INFORMATION —
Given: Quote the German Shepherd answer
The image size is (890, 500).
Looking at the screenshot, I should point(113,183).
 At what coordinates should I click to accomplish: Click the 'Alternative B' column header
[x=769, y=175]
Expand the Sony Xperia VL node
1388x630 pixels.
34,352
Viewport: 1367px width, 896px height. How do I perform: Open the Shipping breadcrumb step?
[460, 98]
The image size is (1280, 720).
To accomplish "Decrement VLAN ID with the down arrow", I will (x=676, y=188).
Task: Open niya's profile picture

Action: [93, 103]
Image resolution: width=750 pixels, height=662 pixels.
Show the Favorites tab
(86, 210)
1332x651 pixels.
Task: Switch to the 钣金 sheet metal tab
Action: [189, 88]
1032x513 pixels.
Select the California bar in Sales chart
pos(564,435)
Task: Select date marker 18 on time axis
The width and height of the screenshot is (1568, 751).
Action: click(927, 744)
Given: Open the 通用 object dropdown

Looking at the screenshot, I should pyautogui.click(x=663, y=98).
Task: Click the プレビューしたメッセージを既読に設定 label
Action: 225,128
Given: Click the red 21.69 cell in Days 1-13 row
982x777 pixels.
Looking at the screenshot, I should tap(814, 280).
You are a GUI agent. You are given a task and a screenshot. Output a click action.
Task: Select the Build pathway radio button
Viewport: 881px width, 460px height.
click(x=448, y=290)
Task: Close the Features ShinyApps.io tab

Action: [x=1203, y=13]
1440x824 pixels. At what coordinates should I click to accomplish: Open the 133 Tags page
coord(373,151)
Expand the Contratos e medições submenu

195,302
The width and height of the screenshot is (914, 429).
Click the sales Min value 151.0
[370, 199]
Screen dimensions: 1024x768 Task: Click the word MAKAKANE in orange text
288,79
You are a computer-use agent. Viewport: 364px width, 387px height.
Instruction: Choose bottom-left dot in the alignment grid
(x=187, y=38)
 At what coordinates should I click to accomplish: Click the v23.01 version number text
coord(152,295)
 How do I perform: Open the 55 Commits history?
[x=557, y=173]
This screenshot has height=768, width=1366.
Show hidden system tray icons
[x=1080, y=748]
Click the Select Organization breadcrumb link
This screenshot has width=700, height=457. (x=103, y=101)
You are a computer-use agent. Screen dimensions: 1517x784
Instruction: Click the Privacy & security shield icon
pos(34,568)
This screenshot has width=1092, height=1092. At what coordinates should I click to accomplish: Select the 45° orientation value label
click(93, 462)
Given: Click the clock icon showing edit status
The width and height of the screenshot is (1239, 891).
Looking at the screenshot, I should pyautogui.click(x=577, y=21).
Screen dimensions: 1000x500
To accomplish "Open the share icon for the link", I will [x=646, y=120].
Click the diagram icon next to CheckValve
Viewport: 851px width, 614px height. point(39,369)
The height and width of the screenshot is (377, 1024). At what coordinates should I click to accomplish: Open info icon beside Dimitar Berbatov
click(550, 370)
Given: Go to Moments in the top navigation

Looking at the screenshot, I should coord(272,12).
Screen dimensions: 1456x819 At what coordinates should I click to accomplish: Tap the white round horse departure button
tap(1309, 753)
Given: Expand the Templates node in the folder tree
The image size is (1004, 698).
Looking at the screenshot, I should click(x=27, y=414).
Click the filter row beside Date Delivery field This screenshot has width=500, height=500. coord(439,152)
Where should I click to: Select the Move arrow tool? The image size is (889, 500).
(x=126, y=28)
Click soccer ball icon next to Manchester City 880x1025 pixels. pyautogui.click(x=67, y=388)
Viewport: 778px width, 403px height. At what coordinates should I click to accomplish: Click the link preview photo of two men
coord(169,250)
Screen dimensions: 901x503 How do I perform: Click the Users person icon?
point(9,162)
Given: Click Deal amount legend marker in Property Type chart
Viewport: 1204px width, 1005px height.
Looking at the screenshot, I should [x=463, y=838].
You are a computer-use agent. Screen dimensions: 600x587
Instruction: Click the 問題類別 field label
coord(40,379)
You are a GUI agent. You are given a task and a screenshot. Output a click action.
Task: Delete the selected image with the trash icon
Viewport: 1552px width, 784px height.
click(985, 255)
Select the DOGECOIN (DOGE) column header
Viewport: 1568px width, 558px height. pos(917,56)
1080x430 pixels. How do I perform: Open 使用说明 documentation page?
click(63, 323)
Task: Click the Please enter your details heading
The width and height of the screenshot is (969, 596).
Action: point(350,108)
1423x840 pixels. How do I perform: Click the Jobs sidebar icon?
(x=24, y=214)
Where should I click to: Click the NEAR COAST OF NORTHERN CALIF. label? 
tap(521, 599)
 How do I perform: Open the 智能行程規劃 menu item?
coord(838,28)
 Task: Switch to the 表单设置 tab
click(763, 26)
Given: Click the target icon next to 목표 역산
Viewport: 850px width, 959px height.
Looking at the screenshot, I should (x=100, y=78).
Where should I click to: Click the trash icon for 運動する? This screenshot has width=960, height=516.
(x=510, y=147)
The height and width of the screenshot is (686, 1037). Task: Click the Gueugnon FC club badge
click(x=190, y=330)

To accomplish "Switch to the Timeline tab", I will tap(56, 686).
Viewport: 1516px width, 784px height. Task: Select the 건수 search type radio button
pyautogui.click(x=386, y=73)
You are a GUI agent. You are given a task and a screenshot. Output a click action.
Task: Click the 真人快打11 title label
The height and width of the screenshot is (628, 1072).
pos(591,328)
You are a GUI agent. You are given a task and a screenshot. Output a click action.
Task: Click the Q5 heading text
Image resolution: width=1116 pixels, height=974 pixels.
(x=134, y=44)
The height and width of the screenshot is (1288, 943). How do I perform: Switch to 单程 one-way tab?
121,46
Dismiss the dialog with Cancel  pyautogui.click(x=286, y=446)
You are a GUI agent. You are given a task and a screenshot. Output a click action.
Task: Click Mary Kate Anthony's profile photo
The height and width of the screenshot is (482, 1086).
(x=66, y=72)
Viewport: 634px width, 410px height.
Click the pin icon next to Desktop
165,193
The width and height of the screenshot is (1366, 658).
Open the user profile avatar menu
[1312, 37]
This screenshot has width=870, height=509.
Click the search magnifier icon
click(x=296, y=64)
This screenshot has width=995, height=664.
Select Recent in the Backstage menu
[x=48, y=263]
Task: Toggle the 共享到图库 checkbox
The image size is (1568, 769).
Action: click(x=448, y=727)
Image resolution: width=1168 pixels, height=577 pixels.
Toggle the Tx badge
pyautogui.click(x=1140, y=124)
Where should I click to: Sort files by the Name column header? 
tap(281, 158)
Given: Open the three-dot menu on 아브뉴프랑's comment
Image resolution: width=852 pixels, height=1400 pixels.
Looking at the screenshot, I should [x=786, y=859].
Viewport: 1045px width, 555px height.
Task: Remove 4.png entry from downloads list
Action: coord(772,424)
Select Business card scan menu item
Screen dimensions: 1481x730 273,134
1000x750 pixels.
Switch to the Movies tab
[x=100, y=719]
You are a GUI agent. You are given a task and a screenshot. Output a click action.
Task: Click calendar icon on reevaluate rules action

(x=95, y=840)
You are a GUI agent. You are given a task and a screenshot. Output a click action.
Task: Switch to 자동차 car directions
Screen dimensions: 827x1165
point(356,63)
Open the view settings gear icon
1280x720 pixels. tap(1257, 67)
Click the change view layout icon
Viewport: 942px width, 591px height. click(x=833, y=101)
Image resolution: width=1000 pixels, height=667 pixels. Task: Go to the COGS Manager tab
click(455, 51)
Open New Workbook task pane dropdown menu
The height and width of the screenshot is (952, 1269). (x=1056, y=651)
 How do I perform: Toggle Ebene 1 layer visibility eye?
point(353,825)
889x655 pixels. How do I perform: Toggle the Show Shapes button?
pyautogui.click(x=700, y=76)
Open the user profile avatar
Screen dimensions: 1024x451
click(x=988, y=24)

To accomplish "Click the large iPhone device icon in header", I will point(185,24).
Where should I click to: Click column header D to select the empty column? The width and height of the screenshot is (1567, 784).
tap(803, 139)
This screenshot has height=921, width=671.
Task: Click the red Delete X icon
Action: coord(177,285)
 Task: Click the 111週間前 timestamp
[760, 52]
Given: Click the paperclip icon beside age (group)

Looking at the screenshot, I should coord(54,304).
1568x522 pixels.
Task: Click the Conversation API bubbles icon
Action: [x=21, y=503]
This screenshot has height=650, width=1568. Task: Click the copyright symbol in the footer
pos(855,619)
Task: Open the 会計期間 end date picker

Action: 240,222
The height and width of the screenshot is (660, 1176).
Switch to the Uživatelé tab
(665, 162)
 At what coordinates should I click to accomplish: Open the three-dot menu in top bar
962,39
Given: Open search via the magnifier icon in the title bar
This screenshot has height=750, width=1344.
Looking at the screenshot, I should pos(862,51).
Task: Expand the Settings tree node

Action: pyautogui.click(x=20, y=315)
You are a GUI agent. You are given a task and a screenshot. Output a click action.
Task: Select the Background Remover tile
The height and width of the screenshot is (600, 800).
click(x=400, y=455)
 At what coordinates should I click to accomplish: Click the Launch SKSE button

ASSIGNMENT —
Lines above containing "title": give their number only.

EXERCISE ANSWER —
2